## PAGE EXCERPT
= Beginning of Section =

Navigating Florida’s mental health laws can be a complex exercise, even for those with years of experience in the field. The Baker Act is only one part of this legal framework, but it is the most frequently misapplied and misunderstood. At Baker Act Attorneys, we recognize that knowledge is power – that’s why we’ve compiled a high-level overview of the legal process behind involuntary Baker Act detention and examination. Whether you are considering Baker Acting a loved one or have been the victim of a wrongful Baker Act admission, it is critical that you understand the processes and implications of the Act.
Baker Act: The Basics
The Baker Act was passed in 1971 with the intention of replacing Florida’s centuries-old mental health laws and ensuring the protection of mentally ill people’s freedoms. The Act deals with various aspects of Florida’s mental health services, including voluntary admissions, involuntary examination, and involuntary placement in psychiatric hospitals and institutions (called ‘receiving facilities’ in the Act). Most Floridians will be familiar with the notion of ‘Baker Acting’ someone – this refers to the involuntary examination process, which is the most frequently invoked section of the Act. Every year, thousands of involuntary Baker Act admissions occur in Florida, and while some of them are much-needed interventions for the person concerned, others are clearly unnecessary and result in wrongful detention.
Involuntary Examination
The involuntary Baker Act examination criteria are set out in section 394.463 of the Florida statutes. This is the section that regulates the detention and involuntary psychiatric evaluation of a person at a receiving facility. This section also requires that the individual being examined first receive emergency medical care when necessary. The purpose of the examination is to determine whether the person requires further treatment, whether through involuntary placement in a mental health facility for a number of months or through an outpatient treatment program.
A person can only be held in a facility for an initial involuntary examination for a maximum of 72 hours. In that time, they must be examined by a physician who has specialized in mental health care, or a clinical psychologist. After assessment, the person must either be released, placed in a treatment facility by consent, or placed in a treatment facility involuntarily, following the filing of a petition to the circuit court for involuntary placement. Strict criteria must be met for the court to grant a facility’s petition for involuntary placement.
The Legal Process For Involuntary Baker Act Examination
Before we set out the legal process for involuntary Baker Act examinations, it’s important to understand the kinds of cases that the Baker Act should not be used for. If a person has a developmental disability, is intoxicated, or is experiencing a mental health crisis primarily due to a substance abuse disorder, then they should not be involuntarily examined under the Baker Act. Often, families with loved ones who are struggling with addiction attempt to use the Baker Act to get them the help they need, when in fact they should be using the Marchman Act process.
Criteria for involuntary examination
Bearing the exclusions above in mind, a person can only be involuntarily Baker Acted if they meet the following three criteria:
- There is good reason to believe that the person is experiencing mental and/or emotional impairment to such a degree that they are unable to control their actions or perceive reality, and this impairment significantly hinders their ability to meet the demands of day-to-day life;
- Because of this mental and/or emotional impairment, the person is unable to determine whether they require a psychiatric examination, or they have outright refused a psychiatric examination; and
- Without intervention and treatment, the person is likely to suffer from neglect to such an extent that they are at risk of substantial harm, or there is a real risk that without treatment the person will cause serious harm to themselves or others.

= End of Section =

## WORK ITEM
Answer these from the Baker Act overview:
(a) In what year was the Baker Act passed?
(b) What is the longest a person can be held in a facility for an initial involuntary examination?
(c) Which process does the overview say families should use for loved ones struggling with addiction?

## DATA SHOWN

= Beginning of Section =

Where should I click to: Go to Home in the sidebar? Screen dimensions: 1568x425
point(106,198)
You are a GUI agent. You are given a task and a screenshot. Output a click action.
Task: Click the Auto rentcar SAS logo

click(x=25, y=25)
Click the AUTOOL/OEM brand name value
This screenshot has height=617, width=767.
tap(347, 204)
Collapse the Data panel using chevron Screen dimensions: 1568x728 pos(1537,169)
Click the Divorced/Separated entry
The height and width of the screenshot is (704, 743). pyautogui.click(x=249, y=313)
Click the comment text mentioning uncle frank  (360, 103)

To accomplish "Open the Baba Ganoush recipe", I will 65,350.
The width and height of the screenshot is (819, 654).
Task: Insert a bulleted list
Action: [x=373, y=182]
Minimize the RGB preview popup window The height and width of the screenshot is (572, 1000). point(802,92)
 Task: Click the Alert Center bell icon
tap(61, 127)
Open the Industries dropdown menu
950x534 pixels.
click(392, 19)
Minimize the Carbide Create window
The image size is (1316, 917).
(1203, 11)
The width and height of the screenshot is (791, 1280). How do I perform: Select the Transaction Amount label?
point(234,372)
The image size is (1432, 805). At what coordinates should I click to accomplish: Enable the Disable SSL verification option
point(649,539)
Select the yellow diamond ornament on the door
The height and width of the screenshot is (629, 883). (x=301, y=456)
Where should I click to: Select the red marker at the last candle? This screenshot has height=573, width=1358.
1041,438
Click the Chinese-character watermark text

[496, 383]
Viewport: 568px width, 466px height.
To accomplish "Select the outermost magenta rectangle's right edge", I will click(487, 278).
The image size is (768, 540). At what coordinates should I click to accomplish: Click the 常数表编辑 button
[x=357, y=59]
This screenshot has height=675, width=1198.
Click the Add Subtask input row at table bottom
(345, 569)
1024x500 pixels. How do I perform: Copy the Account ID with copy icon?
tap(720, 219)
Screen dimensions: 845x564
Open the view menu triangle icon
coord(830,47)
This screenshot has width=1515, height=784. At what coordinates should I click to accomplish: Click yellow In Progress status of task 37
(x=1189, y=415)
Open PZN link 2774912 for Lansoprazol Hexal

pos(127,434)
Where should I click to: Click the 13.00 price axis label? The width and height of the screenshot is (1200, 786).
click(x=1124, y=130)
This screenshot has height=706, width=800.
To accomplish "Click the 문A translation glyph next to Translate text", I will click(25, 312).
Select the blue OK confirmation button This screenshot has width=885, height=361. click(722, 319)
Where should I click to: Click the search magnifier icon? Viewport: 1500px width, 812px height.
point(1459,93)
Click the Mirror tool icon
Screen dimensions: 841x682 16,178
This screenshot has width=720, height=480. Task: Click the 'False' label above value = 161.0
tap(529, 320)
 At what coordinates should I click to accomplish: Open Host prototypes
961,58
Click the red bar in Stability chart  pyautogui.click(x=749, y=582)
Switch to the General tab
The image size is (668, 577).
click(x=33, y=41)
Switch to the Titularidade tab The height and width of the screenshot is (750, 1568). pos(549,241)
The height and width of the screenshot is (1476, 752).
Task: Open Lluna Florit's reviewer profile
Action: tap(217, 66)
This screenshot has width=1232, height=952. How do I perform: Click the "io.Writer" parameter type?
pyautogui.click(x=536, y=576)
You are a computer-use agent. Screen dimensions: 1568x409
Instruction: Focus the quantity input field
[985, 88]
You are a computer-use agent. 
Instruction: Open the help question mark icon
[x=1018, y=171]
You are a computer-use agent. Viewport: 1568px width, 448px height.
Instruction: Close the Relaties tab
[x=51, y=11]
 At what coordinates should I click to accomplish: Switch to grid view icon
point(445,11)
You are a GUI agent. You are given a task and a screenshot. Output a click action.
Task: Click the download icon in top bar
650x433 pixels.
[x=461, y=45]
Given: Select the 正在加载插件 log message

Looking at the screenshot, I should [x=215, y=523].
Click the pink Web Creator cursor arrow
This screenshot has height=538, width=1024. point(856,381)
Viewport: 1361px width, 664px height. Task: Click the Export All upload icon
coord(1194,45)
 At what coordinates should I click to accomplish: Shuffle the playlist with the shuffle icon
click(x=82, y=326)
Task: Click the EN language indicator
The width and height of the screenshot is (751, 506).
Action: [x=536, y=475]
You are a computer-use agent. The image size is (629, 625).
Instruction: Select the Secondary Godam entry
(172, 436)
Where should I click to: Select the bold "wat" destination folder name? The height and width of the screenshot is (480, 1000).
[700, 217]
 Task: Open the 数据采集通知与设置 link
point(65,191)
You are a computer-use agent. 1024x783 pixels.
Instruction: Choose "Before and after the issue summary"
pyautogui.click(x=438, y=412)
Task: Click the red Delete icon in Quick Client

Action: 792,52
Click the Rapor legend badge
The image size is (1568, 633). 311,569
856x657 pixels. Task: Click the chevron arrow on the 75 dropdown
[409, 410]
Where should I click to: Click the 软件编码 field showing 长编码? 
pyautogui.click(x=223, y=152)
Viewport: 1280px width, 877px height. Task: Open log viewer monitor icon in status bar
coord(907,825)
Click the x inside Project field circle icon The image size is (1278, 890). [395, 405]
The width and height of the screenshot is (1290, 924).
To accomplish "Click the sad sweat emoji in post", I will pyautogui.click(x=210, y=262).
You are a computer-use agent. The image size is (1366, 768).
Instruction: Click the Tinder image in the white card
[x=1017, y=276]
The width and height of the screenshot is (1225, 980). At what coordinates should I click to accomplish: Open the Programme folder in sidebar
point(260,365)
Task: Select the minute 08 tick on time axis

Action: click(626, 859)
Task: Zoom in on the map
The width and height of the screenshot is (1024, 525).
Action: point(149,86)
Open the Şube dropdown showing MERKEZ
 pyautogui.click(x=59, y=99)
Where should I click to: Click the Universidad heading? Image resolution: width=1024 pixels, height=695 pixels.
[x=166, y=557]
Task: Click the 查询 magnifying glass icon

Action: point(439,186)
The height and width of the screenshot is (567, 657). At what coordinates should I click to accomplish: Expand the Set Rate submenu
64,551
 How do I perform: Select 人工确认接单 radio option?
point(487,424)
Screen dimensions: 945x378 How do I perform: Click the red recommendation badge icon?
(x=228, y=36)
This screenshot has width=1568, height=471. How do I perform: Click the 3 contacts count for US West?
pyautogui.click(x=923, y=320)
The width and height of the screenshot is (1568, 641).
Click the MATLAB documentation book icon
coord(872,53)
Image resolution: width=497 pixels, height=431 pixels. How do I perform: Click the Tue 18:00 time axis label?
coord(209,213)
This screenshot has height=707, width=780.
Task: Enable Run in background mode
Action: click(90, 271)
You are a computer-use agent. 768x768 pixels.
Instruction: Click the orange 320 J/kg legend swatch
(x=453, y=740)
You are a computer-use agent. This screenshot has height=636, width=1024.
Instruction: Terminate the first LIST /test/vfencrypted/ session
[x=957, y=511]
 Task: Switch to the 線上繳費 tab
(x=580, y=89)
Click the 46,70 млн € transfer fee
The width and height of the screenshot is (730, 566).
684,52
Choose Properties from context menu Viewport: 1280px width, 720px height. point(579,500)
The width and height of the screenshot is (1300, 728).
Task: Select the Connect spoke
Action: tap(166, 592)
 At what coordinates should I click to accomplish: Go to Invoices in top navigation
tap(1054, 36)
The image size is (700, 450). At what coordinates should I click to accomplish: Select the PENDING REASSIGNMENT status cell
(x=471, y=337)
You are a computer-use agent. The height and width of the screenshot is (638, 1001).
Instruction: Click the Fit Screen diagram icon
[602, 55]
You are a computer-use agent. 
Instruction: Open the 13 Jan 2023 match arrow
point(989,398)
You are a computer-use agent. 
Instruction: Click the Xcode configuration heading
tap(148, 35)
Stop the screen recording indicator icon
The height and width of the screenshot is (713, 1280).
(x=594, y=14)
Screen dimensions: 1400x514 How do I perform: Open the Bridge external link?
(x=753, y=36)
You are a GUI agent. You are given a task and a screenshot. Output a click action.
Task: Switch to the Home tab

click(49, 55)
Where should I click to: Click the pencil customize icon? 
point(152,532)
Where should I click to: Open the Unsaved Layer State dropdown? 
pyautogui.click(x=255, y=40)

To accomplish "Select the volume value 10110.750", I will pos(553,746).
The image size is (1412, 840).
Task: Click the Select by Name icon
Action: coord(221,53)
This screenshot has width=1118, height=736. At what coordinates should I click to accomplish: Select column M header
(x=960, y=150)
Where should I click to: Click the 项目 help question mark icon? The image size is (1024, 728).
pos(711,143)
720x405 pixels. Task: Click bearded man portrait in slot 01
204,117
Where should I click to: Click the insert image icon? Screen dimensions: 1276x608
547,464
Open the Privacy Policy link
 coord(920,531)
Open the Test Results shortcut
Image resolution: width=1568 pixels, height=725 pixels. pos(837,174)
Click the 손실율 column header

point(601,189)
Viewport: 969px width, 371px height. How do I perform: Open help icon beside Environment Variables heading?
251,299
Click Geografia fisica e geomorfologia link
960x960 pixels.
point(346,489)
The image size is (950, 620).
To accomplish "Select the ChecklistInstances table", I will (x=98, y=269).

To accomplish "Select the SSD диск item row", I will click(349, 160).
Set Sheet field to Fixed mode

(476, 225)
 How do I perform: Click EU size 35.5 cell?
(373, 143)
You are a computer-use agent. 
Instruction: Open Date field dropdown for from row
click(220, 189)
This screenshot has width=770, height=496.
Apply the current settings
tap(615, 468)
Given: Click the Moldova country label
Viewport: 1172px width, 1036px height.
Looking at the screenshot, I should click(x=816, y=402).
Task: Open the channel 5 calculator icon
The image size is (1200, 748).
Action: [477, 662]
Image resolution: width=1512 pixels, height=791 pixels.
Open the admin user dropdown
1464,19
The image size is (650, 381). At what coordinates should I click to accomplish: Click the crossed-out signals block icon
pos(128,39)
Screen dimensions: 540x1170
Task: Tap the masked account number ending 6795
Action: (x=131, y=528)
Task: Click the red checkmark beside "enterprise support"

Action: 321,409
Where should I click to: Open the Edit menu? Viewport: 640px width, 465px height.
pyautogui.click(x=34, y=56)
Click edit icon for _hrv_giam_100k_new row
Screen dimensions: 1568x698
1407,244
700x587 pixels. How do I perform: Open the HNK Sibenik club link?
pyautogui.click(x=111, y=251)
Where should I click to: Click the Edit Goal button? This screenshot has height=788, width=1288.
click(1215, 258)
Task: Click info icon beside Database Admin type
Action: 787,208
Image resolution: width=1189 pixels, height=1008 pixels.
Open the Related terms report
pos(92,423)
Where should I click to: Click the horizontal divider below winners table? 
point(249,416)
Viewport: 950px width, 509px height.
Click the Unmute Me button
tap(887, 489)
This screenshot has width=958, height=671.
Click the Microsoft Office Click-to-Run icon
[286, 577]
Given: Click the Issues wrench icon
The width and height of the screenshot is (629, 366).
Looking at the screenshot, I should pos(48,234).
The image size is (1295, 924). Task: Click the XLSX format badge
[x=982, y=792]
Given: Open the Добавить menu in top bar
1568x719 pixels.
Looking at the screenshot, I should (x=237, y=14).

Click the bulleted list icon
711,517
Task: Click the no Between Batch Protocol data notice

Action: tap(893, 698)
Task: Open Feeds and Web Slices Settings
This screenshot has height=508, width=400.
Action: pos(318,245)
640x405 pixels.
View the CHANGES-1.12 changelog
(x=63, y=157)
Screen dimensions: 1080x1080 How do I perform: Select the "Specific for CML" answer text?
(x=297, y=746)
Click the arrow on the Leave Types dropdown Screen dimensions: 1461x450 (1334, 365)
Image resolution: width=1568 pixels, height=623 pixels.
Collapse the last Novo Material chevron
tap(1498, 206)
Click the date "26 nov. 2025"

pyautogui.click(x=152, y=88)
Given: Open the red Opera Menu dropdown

= End of Section =

## YOUR RESPONSE
(a) 1971
(b) 72 hours
(c) The Marchman Act process